First, we could stop culture-bundling. We culture-bundle when we use one political issue as shorthand for a big group of cultural and social values. Our unproductive talk about guns is rife with this. Gun control advocates don’t just attack support for guns; they attack conservative, Republican, rural and religious values. Second Amendment advocates don’t just attack gun control advocates; they attack liberal, Democratic, urban and secular values. The gun control argument gets portrayed as the struggle against Bible-thumping, gay-bashing, NASCAR-watching hicks, and the gun rights argument gets portrayed as a struggle against godless, elitist, kale-chewing socialists.

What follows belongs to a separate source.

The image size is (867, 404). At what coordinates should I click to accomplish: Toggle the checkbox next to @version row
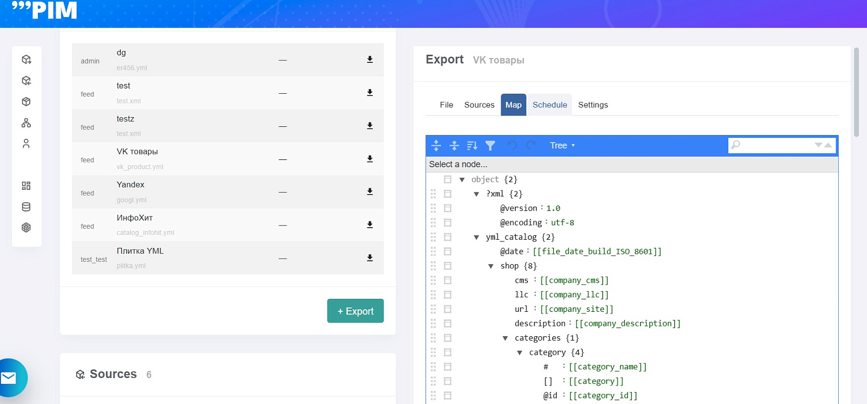click(x=448, y=208)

That’s great for rallying the base, I guess, but that’s about all. When you culture-bundle guns, your opponents don’t hear “I’m concerned about this limitation on rights” or “I think this restriction is constitutional and necessary.” They hear “I hate your flyover-country daddy who taught you to shoot in the woods behind the house when you were 12” and “Your gay friends’ getting married would ruin America and must be stopped.” That’s unlikely to create consensus….
I’d ike to add that cultural bundling only serves to rally the base without adding to it. Is there anyone who isn’t already a Christian and a conservative who would be persuaded by it? Off the top of my head, we’ve had some near-fights over RKBA-related issues recently in places like Maine, New Hampshire, Pennsylvania, Michigan, Colorado, Oregon, and Washington. Based on what you know about the kinds of people who are likely to live there, do you think this video helps our cause in those states?
Full disclosure: I may be a little biased here. This video pushed my buttons because I’m not a religious man. I was in college the last time I called myself a “conservative,” and neoconservative pundit John Podhoretz has called me “disgusting” because I didn’t agree with his take on firearms and self-defense. I’ve never begrudged a prayer offered in sincerity, and gladly make common cause with Christian conservatives on guns and a host of other issues. But if I wasn’t already passionately on board with the whole gun thing…well, this video wouldn’t have gotten me on the bandwagon.
The surest way to guarantee that our rights are protected is to make sure that we have broad support for them, regardless of class, race, religion, or region. We are winning in the polls. More people support the right to keep and bear arms and oppose firearms bans than ever before in my adult lifetime. It makes sense: not only do we have the nation’s founding document and history on our side, we also have basic self-interest on our side, too. That’s a winning combination in my book. I’d like for us to keep winning. Videos implying that you need to accept the entire right-wing ideological package to support the Second Amendment do us a disservice.
Perhaps I’m wrong, though. Perhaps I’m worried about nothing. Maybe I’m the only one who feels this way. But I don’t think so.